Task to complete => The data below should be restated word for word, with every picture omitted.

Data provided =>
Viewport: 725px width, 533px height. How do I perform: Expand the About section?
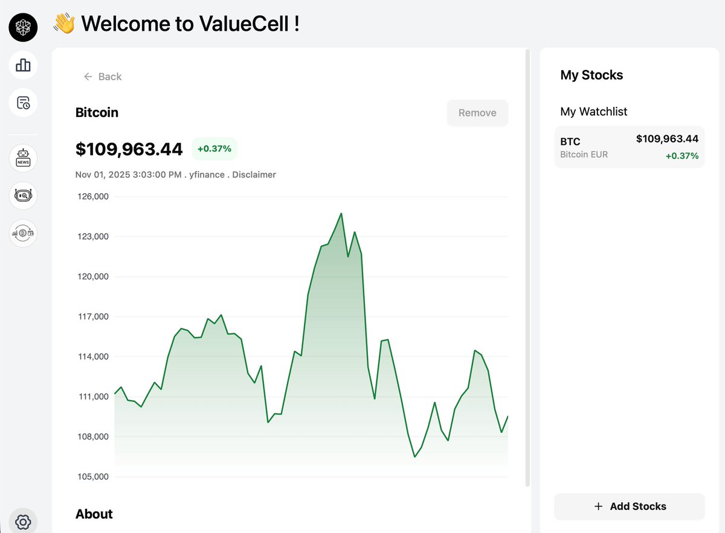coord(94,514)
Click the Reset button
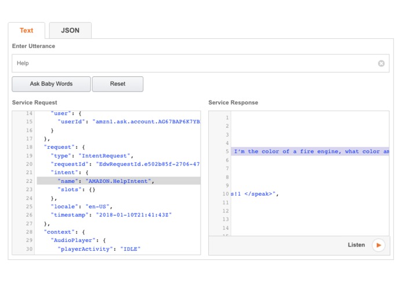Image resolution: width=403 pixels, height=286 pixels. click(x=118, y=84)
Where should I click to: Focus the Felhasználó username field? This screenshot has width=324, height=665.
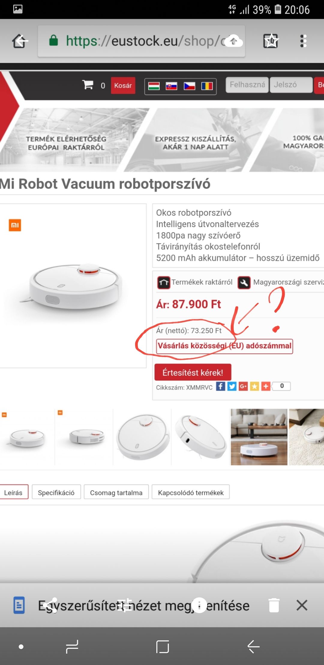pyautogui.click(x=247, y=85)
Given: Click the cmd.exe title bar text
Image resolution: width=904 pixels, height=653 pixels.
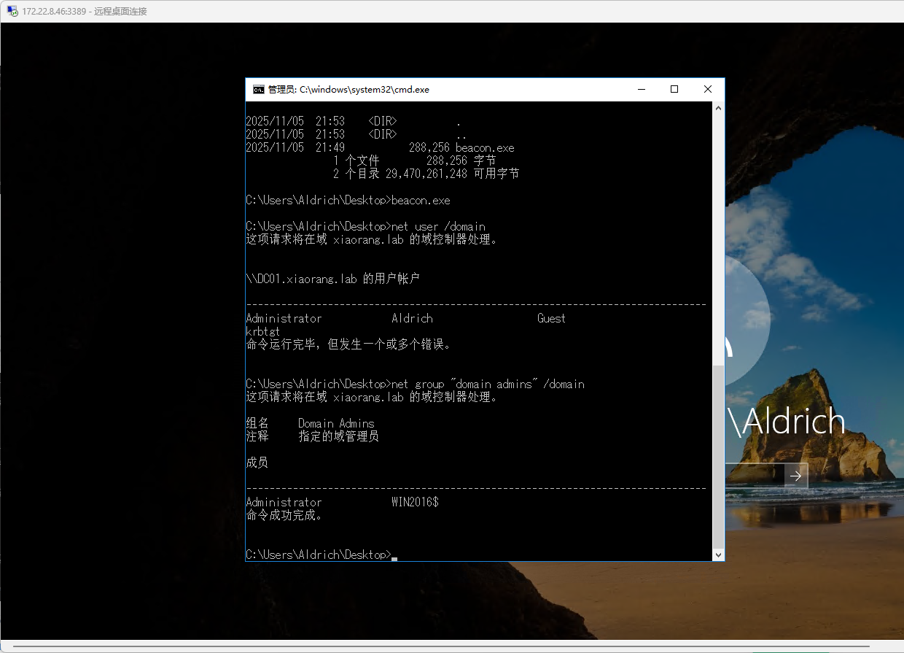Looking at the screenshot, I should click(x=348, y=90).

Solution to this task =>
Viewport: 725px width, 533px height. How do I perform: Expand the About section?
coord(94,514)
Click the Reset button
Image resolution: width=403 pixels, height=286 pixels. click(x=118, y=84)
Where should I click to: Focus the Felhasználó username field? This screenshot has width=324, height=665.
pyautogui.click(x=247, y=85)
Given: Click the cmd.exe title bar text
Image resolution: width=904 pixels, height=653 pixels.
Looking at the screenshot, I should click(x=348, y=90).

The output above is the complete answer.